# PROVIDED RECORDS
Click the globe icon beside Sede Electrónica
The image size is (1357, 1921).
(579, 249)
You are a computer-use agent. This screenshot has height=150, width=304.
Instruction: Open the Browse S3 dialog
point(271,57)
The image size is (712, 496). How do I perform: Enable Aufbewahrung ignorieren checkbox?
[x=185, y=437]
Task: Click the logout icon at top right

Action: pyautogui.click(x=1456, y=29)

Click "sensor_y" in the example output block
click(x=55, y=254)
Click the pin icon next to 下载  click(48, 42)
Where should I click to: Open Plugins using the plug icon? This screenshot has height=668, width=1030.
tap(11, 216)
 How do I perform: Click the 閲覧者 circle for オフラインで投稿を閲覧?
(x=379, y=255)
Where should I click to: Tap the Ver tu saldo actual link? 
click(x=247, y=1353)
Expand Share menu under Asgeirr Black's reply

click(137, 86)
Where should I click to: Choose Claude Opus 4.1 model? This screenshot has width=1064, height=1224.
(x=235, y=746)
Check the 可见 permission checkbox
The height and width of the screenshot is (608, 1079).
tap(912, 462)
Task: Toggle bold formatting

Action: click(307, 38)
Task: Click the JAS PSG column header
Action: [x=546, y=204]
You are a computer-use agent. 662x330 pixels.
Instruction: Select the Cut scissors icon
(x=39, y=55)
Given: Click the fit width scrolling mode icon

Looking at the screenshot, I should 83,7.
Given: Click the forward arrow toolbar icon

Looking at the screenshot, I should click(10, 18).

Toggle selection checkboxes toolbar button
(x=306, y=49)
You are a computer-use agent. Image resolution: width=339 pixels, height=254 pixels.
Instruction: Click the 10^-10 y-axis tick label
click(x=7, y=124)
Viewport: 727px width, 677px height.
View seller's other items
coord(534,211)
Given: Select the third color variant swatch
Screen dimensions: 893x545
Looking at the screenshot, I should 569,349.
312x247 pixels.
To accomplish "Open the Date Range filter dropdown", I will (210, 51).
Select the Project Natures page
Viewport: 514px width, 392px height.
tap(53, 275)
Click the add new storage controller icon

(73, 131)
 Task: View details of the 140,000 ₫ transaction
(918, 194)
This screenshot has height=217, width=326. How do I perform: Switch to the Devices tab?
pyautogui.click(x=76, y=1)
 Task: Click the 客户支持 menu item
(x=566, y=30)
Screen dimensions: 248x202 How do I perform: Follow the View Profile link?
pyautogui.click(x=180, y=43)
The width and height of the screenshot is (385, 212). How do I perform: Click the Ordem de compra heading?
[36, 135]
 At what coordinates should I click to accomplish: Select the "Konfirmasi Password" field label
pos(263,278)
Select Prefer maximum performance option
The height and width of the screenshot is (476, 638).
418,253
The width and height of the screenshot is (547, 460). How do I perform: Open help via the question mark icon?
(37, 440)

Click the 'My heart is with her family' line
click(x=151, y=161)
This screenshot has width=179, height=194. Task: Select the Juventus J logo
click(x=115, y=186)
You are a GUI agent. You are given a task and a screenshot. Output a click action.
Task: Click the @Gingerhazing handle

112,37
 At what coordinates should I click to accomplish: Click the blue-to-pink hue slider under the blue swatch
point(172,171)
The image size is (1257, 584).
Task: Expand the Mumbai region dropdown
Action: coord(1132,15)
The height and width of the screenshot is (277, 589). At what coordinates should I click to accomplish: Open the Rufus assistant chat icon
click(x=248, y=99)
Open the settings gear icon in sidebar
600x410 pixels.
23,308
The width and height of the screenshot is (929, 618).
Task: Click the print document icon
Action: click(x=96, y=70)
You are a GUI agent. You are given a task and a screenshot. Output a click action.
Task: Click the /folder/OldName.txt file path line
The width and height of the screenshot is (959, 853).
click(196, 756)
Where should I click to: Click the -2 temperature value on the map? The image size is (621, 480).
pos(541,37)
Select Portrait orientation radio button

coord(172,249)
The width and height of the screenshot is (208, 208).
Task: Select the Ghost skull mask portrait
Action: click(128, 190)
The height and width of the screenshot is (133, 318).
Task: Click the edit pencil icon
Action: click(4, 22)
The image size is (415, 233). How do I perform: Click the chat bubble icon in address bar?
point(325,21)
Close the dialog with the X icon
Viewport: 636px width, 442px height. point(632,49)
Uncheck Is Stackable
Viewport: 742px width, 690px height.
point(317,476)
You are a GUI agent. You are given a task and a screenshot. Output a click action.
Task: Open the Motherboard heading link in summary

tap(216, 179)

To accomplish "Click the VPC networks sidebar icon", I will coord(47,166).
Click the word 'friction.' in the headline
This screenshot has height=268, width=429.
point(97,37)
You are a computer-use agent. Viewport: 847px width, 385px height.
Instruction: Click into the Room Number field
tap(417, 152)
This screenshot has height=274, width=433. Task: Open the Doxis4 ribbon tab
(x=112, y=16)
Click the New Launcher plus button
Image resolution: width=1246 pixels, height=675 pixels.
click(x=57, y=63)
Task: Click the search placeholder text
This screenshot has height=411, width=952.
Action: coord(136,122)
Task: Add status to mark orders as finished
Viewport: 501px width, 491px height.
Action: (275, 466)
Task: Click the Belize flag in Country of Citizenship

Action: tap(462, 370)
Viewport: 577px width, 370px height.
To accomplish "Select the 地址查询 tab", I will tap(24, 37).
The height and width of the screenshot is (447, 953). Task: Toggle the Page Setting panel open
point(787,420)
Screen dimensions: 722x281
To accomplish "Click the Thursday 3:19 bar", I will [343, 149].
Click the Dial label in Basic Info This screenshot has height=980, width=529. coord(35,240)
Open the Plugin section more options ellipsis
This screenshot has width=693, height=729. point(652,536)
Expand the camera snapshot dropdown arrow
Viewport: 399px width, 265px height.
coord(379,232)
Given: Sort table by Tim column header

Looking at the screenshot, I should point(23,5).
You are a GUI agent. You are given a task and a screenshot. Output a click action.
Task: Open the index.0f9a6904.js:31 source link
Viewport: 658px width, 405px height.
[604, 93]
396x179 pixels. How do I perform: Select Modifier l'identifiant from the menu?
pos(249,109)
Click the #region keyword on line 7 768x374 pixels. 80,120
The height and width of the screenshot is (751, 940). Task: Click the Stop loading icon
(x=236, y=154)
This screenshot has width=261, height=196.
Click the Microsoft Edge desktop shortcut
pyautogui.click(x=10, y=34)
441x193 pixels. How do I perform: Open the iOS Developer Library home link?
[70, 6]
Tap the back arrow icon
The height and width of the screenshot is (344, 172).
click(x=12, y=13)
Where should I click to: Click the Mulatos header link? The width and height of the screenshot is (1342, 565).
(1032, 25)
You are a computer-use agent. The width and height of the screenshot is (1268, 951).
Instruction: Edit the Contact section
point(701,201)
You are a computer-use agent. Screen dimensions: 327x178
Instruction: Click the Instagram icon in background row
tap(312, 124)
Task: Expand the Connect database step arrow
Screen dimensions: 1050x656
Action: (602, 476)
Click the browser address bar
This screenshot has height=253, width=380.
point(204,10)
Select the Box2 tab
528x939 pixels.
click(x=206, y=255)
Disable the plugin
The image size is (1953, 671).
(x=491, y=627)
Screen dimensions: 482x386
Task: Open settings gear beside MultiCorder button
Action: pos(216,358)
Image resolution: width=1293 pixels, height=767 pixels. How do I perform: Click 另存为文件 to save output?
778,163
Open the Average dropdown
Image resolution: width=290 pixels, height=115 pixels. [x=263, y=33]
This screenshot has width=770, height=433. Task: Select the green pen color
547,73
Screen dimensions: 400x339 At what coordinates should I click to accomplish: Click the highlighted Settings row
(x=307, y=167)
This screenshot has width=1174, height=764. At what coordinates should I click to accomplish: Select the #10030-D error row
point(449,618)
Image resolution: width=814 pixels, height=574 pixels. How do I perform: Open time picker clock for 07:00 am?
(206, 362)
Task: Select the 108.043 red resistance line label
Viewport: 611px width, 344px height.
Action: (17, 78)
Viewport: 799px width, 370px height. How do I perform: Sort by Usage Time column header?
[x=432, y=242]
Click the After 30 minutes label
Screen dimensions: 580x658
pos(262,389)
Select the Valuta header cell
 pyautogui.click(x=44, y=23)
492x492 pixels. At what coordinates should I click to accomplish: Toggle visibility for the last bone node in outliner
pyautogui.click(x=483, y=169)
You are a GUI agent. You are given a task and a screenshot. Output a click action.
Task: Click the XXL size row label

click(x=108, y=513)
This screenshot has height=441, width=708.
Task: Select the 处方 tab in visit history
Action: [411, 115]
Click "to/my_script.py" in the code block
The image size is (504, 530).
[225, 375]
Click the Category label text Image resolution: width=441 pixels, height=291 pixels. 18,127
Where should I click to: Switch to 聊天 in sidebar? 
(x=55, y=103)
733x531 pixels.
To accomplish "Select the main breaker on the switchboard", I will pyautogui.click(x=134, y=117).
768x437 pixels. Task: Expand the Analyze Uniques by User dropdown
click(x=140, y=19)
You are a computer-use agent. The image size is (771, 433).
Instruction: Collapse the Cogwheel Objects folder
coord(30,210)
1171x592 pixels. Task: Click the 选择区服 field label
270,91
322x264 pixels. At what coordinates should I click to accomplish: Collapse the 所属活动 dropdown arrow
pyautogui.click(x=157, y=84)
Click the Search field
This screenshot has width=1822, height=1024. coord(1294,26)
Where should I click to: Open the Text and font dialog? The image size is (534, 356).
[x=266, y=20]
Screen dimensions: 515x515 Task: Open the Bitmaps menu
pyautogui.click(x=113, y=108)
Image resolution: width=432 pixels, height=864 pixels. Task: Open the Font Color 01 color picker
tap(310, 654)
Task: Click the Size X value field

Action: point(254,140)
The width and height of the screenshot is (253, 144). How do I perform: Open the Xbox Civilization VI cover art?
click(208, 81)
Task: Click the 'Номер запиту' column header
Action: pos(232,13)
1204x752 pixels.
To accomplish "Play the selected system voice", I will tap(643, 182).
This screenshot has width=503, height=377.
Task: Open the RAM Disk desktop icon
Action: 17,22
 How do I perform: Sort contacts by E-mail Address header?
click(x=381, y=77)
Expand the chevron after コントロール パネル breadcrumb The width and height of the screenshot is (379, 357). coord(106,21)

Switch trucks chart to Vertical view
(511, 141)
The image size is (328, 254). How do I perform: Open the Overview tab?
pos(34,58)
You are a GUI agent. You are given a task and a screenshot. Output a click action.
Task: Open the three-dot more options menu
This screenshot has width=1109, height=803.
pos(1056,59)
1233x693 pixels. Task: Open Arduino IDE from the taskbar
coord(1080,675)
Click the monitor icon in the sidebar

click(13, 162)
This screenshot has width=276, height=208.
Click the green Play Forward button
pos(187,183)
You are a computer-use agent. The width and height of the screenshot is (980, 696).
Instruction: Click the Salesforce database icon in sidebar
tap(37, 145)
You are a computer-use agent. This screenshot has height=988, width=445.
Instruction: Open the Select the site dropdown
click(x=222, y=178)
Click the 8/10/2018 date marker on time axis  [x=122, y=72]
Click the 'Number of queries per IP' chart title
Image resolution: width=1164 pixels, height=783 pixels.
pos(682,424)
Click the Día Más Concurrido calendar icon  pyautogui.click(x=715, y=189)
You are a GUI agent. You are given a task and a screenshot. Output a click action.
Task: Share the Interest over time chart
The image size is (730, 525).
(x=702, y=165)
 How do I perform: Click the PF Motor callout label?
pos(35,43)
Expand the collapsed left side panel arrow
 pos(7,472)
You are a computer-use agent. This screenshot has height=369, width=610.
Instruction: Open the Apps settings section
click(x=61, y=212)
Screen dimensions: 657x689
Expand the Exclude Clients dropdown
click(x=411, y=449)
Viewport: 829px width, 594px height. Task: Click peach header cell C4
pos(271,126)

# EXERCISE AIM
Reproduce, character for character, only the lines of the preceding data that start at the line with "This screenshot has height=268, width=429." and end at the line with "Click the Dial", both included.

# WRITTEN SOLUTION
This screenshot has height=268, width=429.
point(97,37)
You are a computer-use agent. Viewport: 847px width, 385px height.
Instruction: Click into the Room Number field
tap(417, 152)
This screenshot has height=274, width=433. Task: Open the Doxis4 ribbon tab
(x=112, y=16)
Click the New Launcher plus button
Image resolution: width=1246 pixels, height=675 pixels.
click(x=57, y=63)
Task: Click the search placeholder text
This screenshot has height=411, width=952.
Action: coord(136,122)
Task: Add status to mark orders as finished
Viewport: 501px width, 491px height.
Action: (275, 466)
Task: Click the Belize flag in Country of Citizenship

Action: tap(462, 370)
Viewport: 577px width, 370px height.
To accomplish "Select the 地址查询 tab", I will tap(24, 37).
The height and width of the screenshot is (447, 953). Task: Toggle the Page Setting panel open
point(787,420)
Screen dimensions: 722x281
To accomplish "Click the Thursday 3:19 bar", I will [343, 149].
Click the Dial label in Basic Info This screenshot has height=980, width=529. coord(35,240)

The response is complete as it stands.